I need to get dried off myself, by golly, thought Patrick as he stumbled away from the swamp toward the path that led through the forest.“I’d rather be in some dark holler where the sun refuse to shine, then to see you leave me, lord, and know your grace be no longer mine.”

The stick guided him so well that he didn’t even have to open his eyes, for he had been on this path once before and thus knew it well enough to follow. His mind at ease, even though he started to piece together in his mind how he ended up at the swamp in the first place. Getting tossed out of the meeting when he objected to a comment one of the other fellows had made. Boy, they turned on him quick, didn’t they? Even though he was just trying to bring a little enlightenment to their ignorance.

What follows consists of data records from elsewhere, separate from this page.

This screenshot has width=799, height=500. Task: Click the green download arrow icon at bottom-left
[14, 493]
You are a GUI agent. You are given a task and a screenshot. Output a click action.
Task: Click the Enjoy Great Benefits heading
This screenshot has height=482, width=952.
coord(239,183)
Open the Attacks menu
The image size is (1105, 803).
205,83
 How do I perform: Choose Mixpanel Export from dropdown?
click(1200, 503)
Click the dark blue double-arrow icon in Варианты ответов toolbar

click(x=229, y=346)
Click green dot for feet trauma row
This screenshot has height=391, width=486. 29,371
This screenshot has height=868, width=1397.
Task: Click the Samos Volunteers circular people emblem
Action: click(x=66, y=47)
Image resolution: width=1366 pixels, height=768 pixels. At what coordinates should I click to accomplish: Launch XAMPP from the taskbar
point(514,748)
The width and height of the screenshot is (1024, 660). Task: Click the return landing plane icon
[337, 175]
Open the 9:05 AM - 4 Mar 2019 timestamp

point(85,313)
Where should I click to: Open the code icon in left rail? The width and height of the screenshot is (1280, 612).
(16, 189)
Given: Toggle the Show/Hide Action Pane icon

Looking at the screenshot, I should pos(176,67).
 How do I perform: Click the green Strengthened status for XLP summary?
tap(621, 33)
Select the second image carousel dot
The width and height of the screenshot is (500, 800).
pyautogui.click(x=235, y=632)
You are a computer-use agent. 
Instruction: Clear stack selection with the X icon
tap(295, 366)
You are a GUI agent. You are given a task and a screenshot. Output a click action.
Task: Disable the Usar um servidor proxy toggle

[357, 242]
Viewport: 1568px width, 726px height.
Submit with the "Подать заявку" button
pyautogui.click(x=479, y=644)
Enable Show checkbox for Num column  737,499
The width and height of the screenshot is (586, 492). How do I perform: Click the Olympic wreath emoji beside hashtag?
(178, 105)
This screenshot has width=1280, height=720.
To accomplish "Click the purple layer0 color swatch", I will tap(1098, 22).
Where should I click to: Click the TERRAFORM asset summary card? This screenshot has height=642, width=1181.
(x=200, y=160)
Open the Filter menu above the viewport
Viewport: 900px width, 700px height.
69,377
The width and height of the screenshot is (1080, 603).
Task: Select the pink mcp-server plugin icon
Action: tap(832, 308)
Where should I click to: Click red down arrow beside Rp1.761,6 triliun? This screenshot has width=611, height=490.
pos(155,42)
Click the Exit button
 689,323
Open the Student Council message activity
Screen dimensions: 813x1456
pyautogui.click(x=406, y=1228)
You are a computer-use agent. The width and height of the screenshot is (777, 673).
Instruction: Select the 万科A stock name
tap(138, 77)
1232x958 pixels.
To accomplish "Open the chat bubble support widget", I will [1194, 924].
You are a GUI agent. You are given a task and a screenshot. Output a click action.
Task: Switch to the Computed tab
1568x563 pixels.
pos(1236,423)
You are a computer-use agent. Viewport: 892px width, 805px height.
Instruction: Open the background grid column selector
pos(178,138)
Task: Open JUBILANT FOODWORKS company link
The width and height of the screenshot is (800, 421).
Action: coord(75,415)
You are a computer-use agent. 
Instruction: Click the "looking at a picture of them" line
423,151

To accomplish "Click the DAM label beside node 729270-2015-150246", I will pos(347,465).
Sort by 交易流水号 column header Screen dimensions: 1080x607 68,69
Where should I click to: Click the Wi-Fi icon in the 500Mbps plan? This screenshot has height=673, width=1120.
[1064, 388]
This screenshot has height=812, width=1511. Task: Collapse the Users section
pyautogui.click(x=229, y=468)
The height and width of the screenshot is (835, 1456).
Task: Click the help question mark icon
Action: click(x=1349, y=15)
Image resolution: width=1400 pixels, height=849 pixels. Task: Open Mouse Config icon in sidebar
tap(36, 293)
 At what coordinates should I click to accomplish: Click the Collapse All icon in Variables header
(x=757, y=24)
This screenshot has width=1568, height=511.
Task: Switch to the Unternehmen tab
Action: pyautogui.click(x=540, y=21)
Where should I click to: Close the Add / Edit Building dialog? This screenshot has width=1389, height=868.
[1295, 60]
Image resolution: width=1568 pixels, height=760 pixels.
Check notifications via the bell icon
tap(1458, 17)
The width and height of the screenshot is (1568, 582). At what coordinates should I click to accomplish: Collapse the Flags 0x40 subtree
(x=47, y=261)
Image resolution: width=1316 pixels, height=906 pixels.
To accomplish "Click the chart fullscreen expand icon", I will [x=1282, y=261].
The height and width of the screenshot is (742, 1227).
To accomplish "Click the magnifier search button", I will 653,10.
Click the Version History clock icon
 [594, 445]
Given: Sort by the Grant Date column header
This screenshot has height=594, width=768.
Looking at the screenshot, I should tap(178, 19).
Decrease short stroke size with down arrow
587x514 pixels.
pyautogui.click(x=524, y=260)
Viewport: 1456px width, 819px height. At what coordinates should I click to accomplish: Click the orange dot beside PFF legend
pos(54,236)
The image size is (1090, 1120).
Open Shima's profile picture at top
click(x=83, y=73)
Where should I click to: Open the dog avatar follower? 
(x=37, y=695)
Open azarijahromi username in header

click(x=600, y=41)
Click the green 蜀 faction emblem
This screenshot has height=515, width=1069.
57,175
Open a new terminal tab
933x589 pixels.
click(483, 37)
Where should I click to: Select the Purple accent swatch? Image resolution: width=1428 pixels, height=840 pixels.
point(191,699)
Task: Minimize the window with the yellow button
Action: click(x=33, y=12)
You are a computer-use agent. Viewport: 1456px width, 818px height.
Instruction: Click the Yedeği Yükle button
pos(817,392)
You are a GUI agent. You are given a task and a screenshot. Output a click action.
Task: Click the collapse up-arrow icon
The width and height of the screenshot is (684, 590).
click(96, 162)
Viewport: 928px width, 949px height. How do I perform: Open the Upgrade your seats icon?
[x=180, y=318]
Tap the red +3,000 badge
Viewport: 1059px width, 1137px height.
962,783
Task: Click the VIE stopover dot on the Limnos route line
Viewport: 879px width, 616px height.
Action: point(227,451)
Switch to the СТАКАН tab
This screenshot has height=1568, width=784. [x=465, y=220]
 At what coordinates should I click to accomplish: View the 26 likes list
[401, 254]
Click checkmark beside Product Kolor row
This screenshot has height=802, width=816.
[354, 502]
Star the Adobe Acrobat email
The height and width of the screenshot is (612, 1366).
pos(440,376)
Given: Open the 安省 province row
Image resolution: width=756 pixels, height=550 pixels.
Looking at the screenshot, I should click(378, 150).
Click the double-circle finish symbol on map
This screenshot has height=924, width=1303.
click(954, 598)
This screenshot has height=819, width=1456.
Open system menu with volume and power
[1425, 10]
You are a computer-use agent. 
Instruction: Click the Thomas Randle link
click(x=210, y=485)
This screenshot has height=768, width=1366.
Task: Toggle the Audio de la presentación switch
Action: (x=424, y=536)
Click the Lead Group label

And they were all unmasked, which might have put him a bit on edge in the first place. The ones with the bills sticking out of their pockets, thinking they owned the town, which they kind of did if you looked at it that way through their eyes. But he felt otherwise, Patrick did, as did some of the other folks who were a bit more quiet and reserved and didn’t speak up about it all. So Patrick had bore the brunt and down to the swamp he was hauled. He couldn’t remember whether the pain in his head was from all the ale he drunk or from a blow or two that he had endured while being dragged down to the swamp, and he concluded that was a combination of the two.